=== Input ===

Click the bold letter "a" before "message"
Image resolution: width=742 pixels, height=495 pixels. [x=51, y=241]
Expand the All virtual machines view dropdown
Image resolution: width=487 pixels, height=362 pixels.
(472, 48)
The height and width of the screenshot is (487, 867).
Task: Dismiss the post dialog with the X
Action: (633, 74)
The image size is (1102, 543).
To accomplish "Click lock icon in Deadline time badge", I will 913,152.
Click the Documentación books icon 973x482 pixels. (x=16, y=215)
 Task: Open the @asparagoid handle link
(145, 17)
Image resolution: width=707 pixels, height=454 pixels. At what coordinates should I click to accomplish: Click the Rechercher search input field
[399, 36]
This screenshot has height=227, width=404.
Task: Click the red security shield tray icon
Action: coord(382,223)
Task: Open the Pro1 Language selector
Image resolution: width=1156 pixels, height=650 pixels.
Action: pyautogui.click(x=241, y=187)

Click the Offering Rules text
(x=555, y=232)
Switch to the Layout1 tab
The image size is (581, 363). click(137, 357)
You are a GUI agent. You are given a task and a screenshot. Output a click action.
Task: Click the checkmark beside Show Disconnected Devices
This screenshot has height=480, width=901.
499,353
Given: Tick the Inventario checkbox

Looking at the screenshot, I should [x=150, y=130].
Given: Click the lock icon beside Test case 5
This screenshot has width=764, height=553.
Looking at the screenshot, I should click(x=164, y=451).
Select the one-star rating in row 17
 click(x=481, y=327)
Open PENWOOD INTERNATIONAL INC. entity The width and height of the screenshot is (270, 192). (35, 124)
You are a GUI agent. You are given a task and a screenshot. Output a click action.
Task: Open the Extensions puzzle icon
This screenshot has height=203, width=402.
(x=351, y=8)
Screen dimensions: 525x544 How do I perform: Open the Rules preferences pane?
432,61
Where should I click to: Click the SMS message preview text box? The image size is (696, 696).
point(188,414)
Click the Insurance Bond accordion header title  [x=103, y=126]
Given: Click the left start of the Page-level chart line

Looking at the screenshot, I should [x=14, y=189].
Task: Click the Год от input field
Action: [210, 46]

===

_Try it_.
Each entry above must be printed exactly as written.

_Response_.
Click the bold letter "a" before "message"
Image resolution: width=742 pixels, height=495 pixels. [x=51, y=241]
Expand the All virtual machines view dropdown
Image resolution: width=487 pixels, height=362 pixels.
(472, 48)
The height and width of the screenshot is (487, 867).
Task: Dismiss the post dialog with the X
Action: (633, 74)
The image size is (1102, 543).
To accomplish "Click lock icon in Deadline time badge", I will 913,152.
Click the Documentación books icon 973x482 pixels. (x=16, y=215)
 Task: Open the @asparagoid handle link
(145, 17)
Image resolution: width=707 pixels, height=454 pixels. At what coordinates should I click to accomplish: Click the Rechercher search input field
[399, 36]
This screenshot has height=227, width=404.
Task: Click the red security shield tray icon
Action: coord(382,223)
Task: Open the Pro1 Language selector
Image resolution: width=1156 pixels, height=650 pixels.
Action: pyautogui.click(x=241, y=187)

Click the Offering Rules text
(x=555, y=232)
Switch to the Layout1 tab
The image size is (581, 363). click(137, 357)
You are a GUI agent. You are given a task and a screenshot. Output a click action.
Task: Click the checkmark beside Show Disconnected Devices
This screenshot has height=480, width=901.
499,353
Given: Tick the Inventario checkbox

Looking at the screenshot, I should [x=150, y=130].
Given: Click the lock icon beside Test case 5
This screenshot has width=764, height=553.
Looking at the screenshot, I should click(x=164, y=451).
Select the one-star rating in row 17
 click(x=481, y=327)
Open PENWOOD INTERNATIONAL INC. entity The width and height of the screenshot is (270, 192). (35, 124)
You are a GUI agent. You are given a task and a screenshot. Output a click action.
Task: Open the Extensions puzzle icon
This screenshot has height=203, width=402.
(x=351, y=8)
Screen dimensions: 525x544 How do I perform: Open the Rules preferences pane?
432,61
Where should I click to: Click the SMS message preview text box? The image size is (696, 696).
point(188,414)
Click the Insurance Bond accordion header title  [x=103, y=126]
Given: Click the left start of the Page-level chart line

Looking at the screenshot, I should [x=14, y=189].
Task: Click the Год от input field
Action: [210, 46]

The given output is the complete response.